Congress passed a law to cover the cost of coronavirus testing for Americans by saddling insurance companies with the responsibility of paying for the tests themselves. The cost of the test would be determined by the cash value of whatever the onlie cost of the tests were by the provider they were contracting to administer the tests. The result has been a 25 percent increase in the cost of coronavirus tests from last year to this year, 2021.
The next shoe to drop will be the rise in insurance premiums as insurance companies pass on the cost of government’s promise to the very people the government was allegedly serving. To be fair, there will be a significant segment of society that will get access to this, as of right now, essential service for whom free access could be argued to be necessary, but we need not profoundly affect an essential market so signfiicantly with these simplistic solutions to short term problems to meet the needs of those who truly need it.

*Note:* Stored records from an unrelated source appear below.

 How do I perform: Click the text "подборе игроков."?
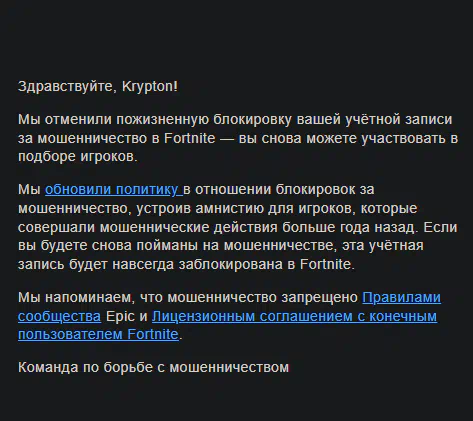pyautogui.click(x=78, y=156)
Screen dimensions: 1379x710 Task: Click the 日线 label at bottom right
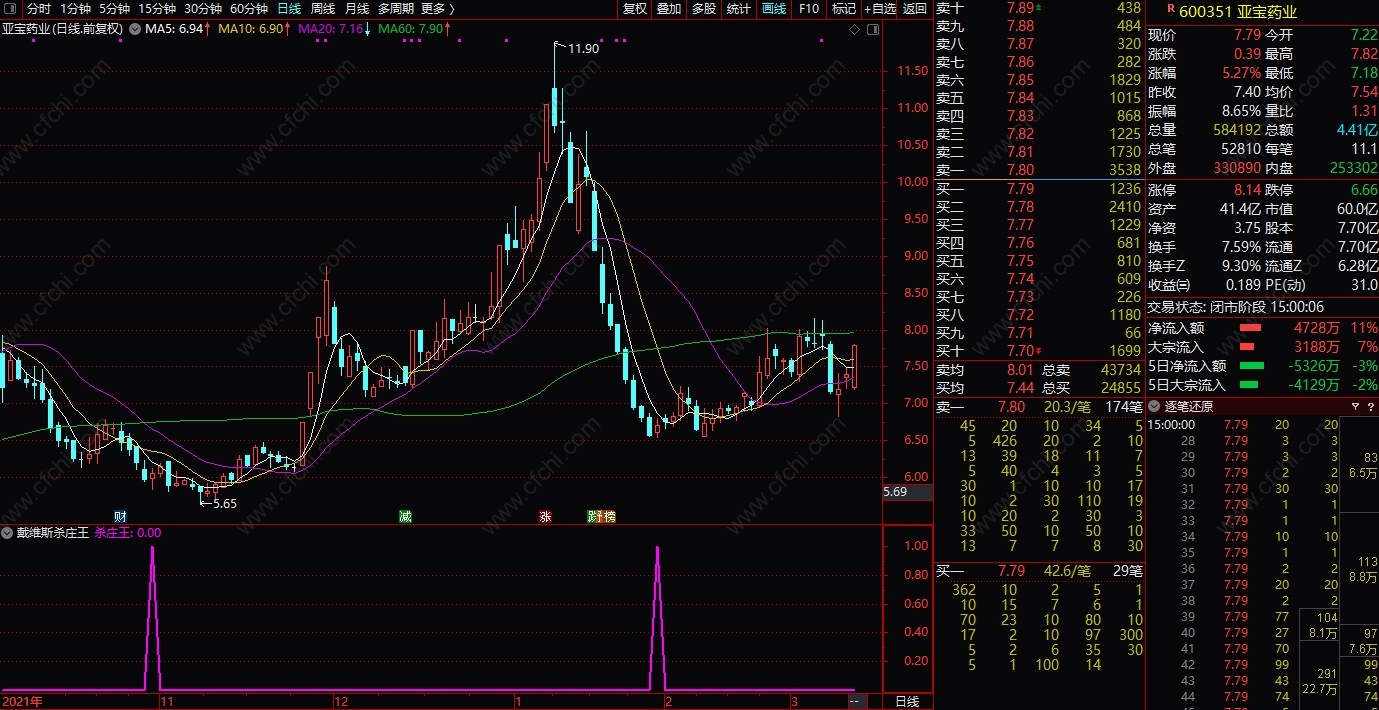(907, 702)
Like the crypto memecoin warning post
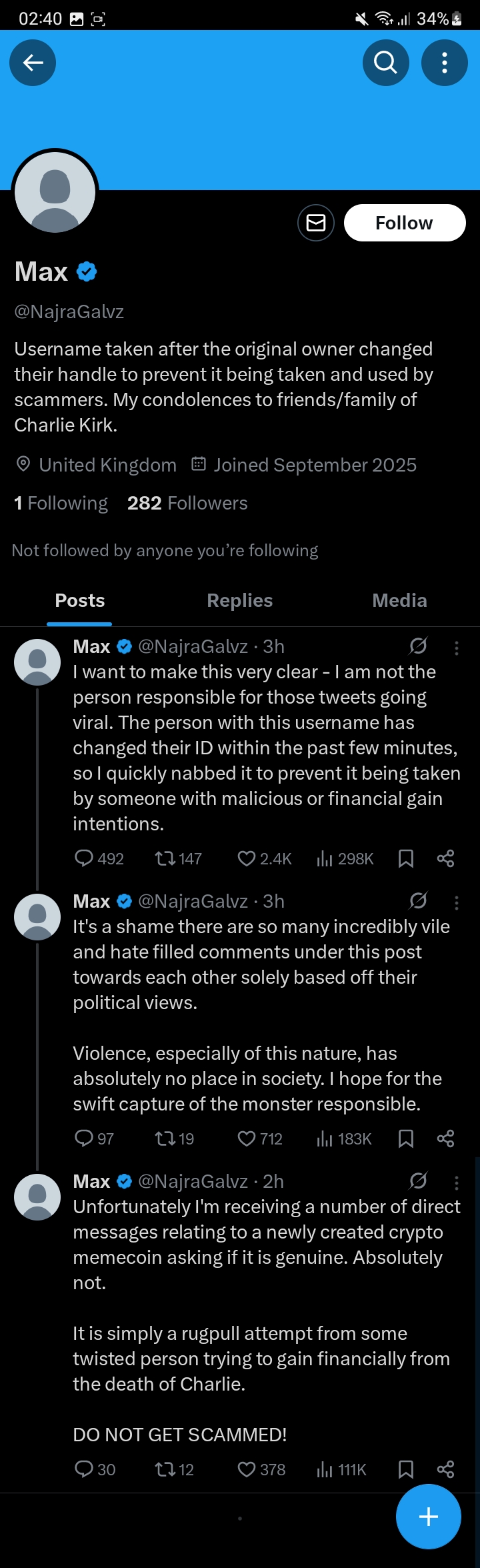Screen dimensions: 480x1568 tap(261, 1469)
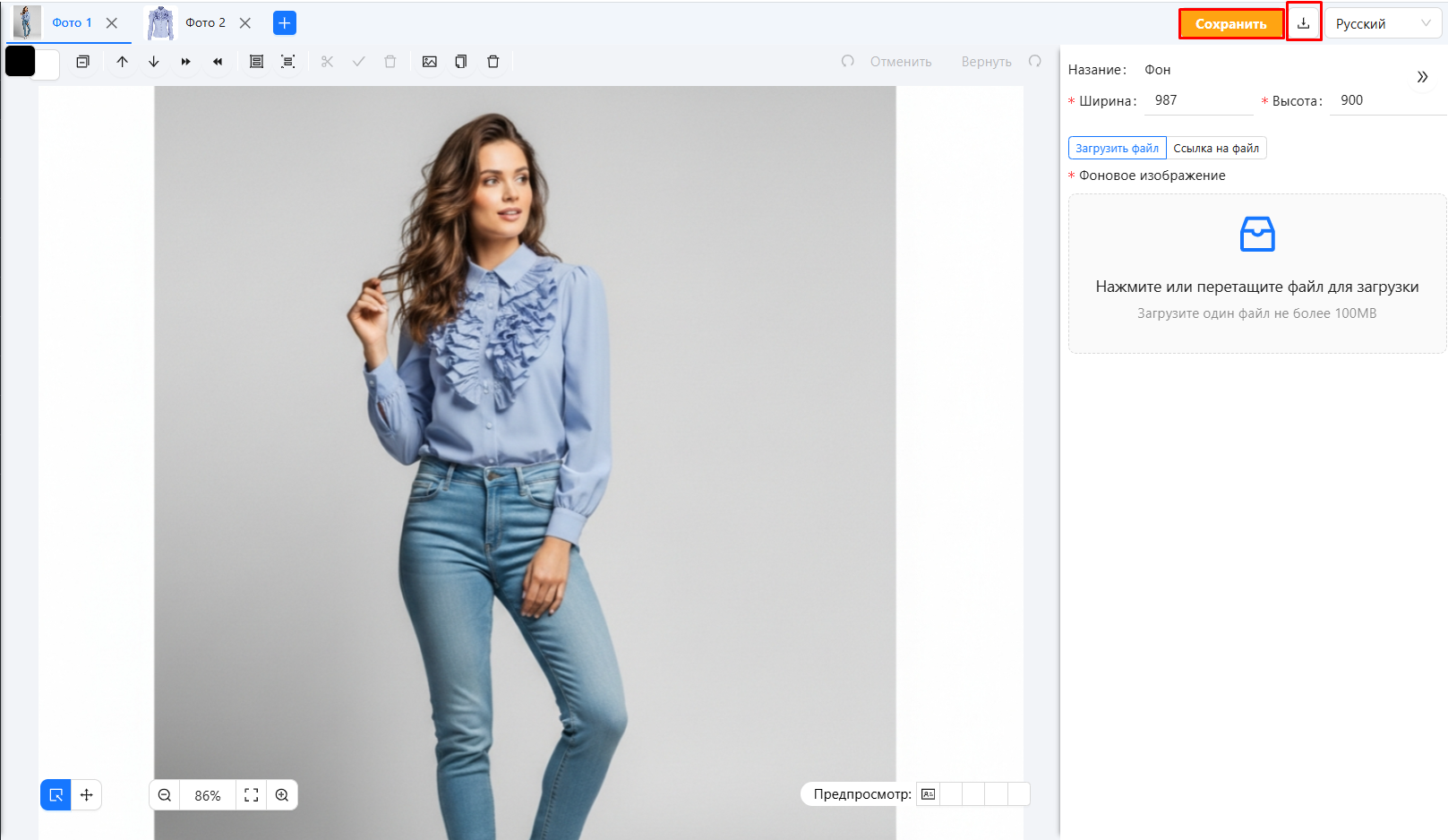1448x840 pixels.
Task: Click the down arrow layer icon
Action: (x=154, y=62)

I won’t offer a solution in this moment, but there are many that don’t involve solutions that turn out to be no solution for the vast majority of people the government promised would get free testing, only to pay for it in the long run after all. That’s not actually a solution at all, is it? I can easily compete with ‘not a solution,’ and I bet many of our readers can as well.
Covid Rapid Test Prices: How a Law Allows Labs to Charge Any Price
From www.nytimes.com
2021-09-26 09:00:14
Excerpt:
At the drugstore, a rapid Covid test usually costs less than $20.
Across the country, over a dozen testing sites owned by the start-up company GS Labs regularly bill $380.
There’s a reason they can. When Congress tried to ensure that Americans wouldn’t have to pay for coronavirus testing, it required insurers to pay certain laboratories whatever “cash price” they listed online for the tests, with no limit on what that might be.
GS Labs’s high prices and growing presence — it has performed a half-million rapid tests since the pandemic’s start, and still runs thousands daily — show how the government’s longstanding reluctance to play a role in health prices has hampered its attempt to protect consumers. As a result, Americans could ultimately pay some of the cost of expensive coronavirus tests in the form of higher insurance premiums.